» **Brief**: For the entries that follow, restate word for word the line containing "Task: Click the Babolat brand logo", the line containing "Focus the 'chatgpt", and every line that lies between them.

» **Data to process**:
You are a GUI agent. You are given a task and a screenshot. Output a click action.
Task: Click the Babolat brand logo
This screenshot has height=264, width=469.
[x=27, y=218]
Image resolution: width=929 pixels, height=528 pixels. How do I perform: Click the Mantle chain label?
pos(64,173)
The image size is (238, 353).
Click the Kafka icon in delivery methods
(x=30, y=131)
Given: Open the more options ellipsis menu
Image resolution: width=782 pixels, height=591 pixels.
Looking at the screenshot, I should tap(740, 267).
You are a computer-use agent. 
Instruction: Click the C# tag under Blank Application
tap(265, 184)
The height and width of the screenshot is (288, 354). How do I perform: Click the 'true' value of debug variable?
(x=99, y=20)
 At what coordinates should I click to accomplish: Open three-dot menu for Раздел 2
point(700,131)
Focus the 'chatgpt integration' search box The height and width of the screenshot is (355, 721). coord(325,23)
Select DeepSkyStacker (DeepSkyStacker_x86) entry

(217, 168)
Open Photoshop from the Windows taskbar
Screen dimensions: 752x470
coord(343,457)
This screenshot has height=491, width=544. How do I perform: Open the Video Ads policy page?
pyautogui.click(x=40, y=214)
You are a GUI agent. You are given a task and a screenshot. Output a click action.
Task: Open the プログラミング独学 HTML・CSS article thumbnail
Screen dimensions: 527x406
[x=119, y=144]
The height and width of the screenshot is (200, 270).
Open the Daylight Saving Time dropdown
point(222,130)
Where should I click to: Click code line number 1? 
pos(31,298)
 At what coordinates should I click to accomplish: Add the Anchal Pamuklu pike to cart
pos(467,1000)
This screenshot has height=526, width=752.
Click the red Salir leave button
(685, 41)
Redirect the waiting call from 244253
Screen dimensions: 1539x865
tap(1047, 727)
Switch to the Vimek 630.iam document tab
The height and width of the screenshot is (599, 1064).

» **The answer**:
Task: Click the Babolat brand logo
This screenshot has height=264, width=469.
[x=27, y=218]
Image resolution: width=929 pixels, height=528 pixels. How do I perform: Click the Mantle chain label?
pos(64,173)
The image size is (238, 353).
Click the Kafka icon in delivery methods
(x=30, y=131)
Given: Open the more options ellipsis menu
Image resolution: width=782 pixels, height=591 pixels.
Looking at the screenshot, I should tap(740, 267).
You are a computer-use agent. 
Instruction: Click the C# tag under Blank Application
tap(265, 184)
The height and width of the screenshot is (288, 354). How do I perform: Click the 'true' value of debug variable?
(x=99, y=20)
 At what coordinates should I click to accomplish: Open three-dot menu for Раздел 2
point(700,131)
Focus the 'chatgpt integration' search box The height and width of the screenshot is (355, 721). coord(325,23)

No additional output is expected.